Stored data entries:
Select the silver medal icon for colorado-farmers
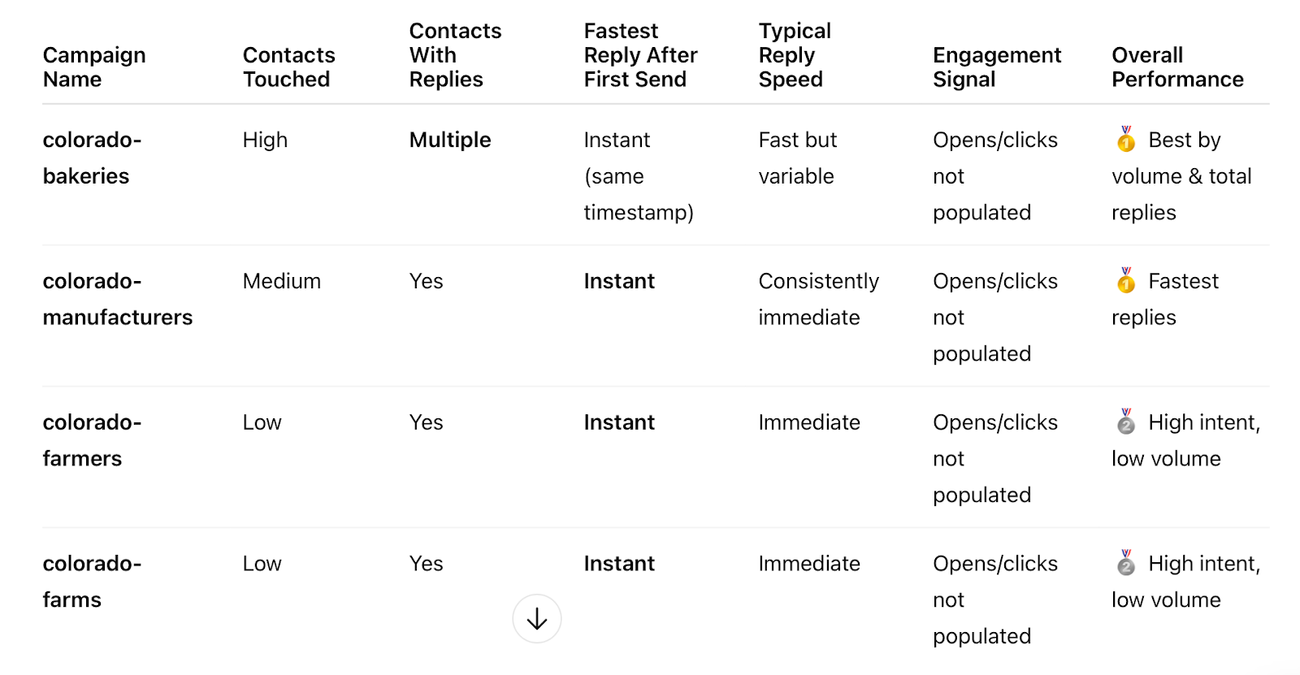The height and width of the screenshot is (675, 1300). tap(1126, 422)
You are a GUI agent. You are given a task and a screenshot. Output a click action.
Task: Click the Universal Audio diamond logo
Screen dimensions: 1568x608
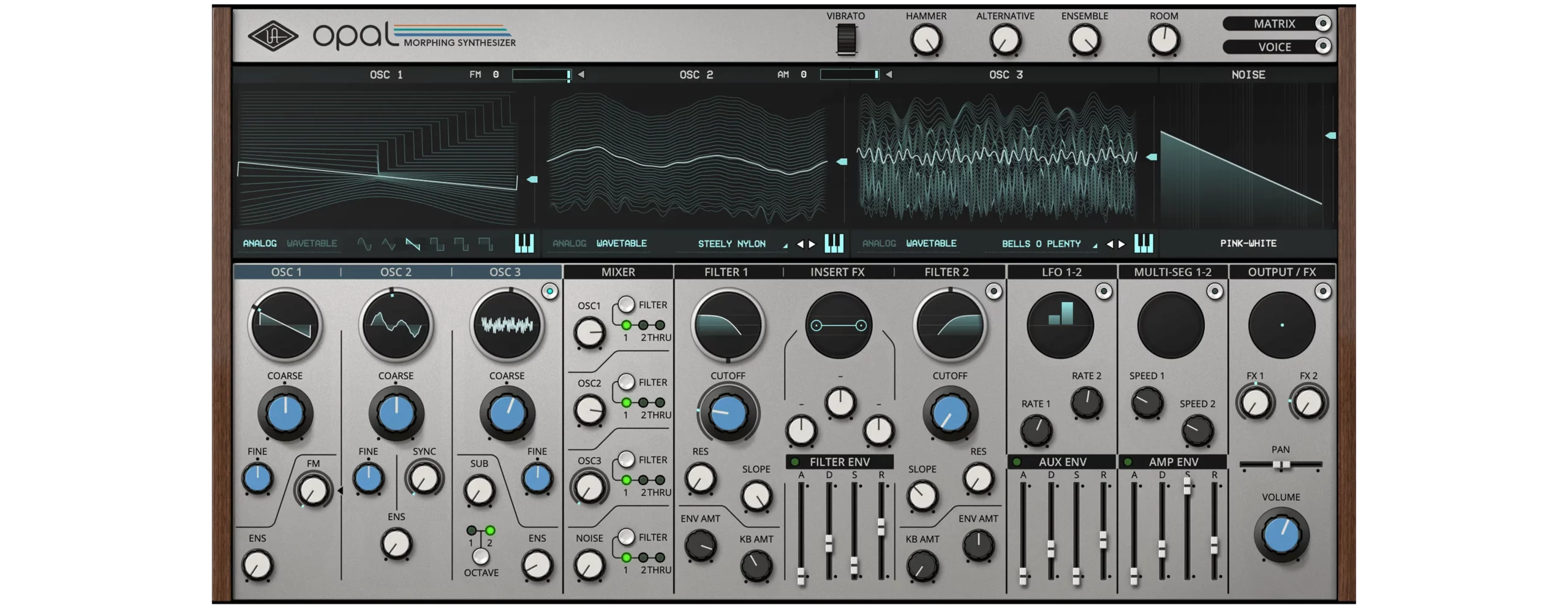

**WHAT IS REQUIRED:** Nothing but the lines from the line containing "Task: Click the Universal Audio diamond logo" to the end of the records above should be repeated, exactly and with every picture omitted.

**REPLY TO THE TASK:**
Task: Click the Universal Audio diamond logo
Screen dimensions: 1568x608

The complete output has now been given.